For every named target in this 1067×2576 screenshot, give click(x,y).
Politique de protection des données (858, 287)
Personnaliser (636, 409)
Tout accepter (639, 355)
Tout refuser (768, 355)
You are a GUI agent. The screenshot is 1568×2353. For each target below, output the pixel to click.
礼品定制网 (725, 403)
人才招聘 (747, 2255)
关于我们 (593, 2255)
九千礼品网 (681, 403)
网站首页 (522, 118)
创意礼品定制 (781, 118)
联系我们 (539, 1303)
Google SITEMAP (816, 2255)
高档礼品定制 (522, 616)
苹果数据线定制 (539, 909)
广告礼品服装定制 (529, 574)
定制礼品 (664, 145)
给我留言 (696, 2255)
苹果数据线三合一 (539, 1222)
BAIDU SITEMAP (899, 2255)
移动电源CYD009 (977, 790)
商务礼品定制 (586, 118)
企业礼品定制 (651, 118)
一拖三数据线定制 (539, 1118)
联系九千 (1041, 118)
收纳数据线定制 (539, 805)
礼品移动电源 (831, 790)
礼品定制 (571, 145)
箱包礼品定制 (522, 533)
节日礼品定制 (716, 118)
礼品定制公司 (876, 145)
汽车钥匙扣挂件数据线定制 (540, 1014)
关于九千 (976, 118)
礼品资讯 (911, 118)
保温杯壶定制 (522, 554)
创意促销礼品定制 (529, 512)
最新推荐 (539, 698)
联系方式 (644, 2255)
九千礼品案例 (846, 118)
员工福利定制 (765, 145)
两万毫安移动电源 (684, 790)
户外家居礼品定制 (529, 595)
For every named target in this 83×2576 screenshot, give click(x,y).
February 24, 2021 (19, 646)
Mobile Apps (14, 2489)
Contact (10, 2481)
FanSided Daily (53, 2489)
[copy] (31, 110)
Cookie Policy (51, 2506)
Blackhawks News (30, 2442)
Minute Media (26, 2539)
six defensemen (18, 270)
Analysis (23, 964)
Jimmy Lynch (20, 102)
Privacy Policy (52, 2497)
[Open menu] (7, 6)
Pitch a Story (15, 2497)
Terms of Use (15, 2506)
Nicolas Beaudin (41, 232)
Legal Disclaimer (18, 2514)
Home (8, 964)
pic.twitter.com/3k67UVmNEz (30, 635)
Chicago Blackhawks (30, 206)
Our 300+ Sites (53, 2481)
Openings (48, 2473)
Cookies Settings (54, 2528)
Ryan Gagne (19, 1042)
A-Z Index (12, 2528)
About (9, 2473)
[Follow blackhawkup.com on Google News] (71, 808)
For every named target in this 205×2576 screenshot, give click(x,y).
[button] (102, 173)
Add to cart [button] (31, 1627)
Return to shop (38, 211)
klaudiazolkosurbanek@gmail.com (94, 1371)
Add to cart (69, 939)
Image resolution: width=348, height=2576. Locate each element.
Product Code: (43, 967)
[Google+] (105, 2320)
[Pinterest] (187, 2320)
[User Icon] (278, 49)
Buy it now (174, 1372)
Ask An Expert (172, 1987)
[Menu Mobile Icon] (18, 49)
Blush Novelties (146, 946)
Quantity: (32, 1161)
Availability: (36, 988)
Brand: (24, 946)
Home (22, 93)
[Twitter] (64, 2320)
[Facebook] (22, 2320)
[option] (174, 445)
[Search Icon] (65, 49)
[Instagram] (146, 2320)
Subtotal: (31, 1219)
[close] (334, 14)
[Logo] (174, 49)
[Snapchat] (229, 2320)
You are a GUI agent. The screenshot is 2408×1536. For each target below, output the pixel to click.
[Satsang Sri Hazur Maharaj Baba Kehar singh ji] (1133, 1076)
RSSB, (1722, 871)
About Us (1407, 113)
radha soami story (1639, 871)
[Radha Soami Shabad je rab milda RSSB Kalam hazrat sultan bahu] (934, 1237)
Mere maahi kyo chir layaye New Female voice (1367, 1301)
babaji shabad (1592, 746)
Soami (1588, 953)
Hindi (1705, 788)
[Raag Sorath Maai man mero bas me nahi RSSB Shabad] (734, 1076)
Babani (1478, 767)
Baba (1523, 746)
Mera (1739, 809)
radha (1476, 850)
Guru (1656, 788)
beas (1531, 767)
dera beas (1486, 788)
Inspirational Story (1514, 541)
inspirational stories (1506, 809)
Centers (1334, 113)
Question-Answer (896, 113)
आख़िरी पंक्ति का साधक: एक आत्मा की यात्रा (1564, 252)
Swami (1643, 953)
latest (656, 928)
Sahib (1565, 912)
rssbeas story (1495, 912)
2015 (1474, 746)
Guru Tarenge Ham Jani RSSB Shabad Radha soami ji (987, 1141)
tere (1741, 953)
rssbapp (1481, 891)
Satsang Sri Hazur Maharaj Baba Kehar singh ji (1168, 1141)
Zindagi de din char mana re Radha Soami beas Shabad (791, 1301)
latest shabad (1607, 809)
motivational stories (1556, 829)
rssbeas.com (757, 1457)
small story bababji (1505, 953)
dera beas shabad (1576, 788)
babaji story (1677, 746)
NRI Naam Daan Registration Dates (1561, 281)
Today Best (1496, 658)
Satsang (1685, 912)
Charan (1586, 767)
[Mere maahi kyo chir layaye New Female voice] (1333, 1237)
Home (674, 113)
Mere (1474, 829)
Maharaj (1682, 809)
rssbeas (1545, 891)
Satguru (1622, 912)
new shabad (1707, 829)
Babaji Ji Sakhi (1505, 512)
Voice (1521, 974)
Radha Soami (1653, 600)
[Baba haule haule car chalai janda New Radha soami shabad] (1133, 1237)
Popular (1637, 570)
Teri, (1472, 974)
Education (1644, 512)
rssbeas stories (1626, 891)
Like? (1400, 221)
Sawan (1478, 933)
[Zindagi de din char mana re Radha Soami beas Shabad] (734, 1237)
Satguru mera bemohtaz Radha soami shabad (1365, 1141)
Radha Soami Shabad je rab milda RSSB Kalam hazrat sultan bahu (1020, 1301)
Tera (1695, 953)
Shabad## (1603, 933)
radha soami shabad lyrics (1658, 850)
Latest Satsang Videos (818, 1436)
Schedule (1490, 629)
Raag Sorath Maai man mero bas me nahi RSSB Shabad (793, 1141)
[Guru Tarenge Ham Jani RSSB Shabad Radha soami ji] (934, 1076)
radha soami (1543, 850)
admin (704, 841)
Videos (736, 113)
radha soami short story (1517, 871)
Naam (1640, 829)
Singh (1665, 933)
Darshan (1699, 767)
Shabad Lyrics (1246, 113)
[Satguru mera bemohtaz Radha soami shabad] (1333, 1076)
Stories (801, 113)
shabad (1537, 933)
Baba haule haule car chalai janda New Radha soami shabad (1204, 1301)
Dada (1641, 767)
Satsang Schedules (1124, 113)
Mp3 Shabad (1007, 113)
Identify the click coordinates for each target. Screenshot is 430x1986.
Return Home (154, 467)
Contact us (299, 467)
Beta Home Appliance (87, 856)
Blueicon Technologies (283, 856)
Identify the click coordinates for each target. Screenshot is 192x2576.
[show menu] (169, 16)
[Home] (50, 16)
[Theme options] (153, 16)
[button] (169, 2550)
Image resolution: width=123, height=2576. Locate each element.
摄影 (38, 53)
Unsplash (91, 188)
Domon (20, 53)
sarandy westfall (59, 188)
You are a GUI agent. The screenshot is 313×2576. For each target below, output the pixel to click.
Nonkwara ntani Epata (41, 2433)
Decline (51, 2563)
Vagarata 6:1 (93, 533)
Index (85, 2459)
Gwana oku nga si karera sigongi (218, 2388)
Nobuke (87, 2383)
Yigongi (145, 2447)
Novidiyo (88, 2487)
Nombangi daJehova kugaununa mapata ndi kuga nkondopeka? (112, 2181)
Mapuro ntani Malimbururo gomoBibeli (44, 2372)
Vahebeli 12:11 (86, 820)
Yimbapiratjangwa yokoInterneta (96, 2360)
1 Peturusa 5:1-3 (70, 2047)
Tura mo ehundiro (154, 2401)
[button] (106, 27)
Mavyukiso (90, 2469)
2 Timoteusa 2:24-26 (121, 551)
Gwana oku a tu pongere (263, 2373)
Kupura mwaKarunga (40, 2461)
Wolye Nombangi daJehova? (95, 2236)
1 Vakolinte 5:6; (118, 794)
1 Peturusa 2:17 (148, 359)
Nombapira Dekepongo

____________

■ Task description:
Word for word, restate the lines above from the line containing "[Logo] (174, 49)" through the line containing "Schedule (1490, 629)", with both included and nothing else.

■ Result of this exercise:
[Logo] (174, 49)
[Snapchat] (229, 2320)
You are a GUI agent. The screenshot is 2408×1536. For each target below, output the pixel to click.
[Satsang Sri Hazur Maharaj Baba Kehar singh ji] (1133, 1076)
RSSB, (1722, 871)
About Us (1407, 113)
radha soami story (1639, 871)
[Radha Soami Shabad je rab milda RSSB Kalam hazrat sultan bahu] (934, 1237)
Mere maahi kyo chir layaye New Female voice (1367, 1301)
babaji shabad (1592, 746)
Soami (1588, 953)
Hindi (1705, 788)
[Raag Sorath Maai man mero bas me nahi RSSB Shabad] (734, 1076)
Babani (1478, 767)
Baba (1523, 746)
Mera (1739, 809)
radha (1476, 850)
Guru (1656, 788)
beas (1531, 767)
dera beas (1486, 788)
Inspirational Story (1514, 541)
inspirational stories (1506, 809)
Centers (1334, 113)
Question-Answer (896, 113)
आख़िरी पंक्ति का साधक: एक आत्मा की यात्रा (1564, 252)
Swami (1643, 953)
latest (656, 928)
Sahib (1565, 912)
rssbeas story (1495, 912)
2015 (1474, 746)
Guru Tarenge Ham Jani RSSB Shabad Radha soami ji (987, 1141)
tere (1741, 953)
rssbapp (1481, 891)
Satsang Sri Hazur Maharaj Baba Kehar singh ji (1168, 1141)
Zindagi de din char mana re Radha Soami beas Shabad (791, 1301)
latest shabad (1607, 809)
motivational stories (1556, 829)
rssbeas.com (757, 1457)
small story bababji (1505, 953)
dera beas shabad (1576, 788)
babaji story (1677, 746)
NRI Naam Daan Registration Dates (1561, 281)
Today Best (1496, 658)
Satsang (1685, 912)
Charan (1586, 767)
[Mere maahi kyo chir layaye New Female voice] (1333, 1237)
Home (674, 113)
Mere (1474, 829)
Maharaj (1682, 809)
rssbeas (1545, 891)
Satguru (1622, 912)
new shabad (1707, 829)
Babaji Ji Sakhi (1505, 512)
Voice (1521, 974)
Radha Soami (1653, 600)
[Baba haule haule car chalai janda New Radha soami shabad] (1133, 1237)
Popular (1637, 570)
Teri, (1472, 974)
Education (1644, 512)
rssbeas stories (1626, 891)
Like? (1400, 221)
Sawan (1478, 933)
[Zindagi de din char mana re Radha Soami beas Shabad] (734, 1237)
Satguru mera bemohtaz Radha soami shabad (1365, 1141)
Radha Soami Shabad je rab milda RSSB Kalam hazrat sultan bahu (1020, 1301)
Tera (1695, 953)
Shabad## (1603, 933)
radha soami shabad lyrics (1658, 850)
Latest Satsang Videos (818, 1436)
Schedule (1490, 629)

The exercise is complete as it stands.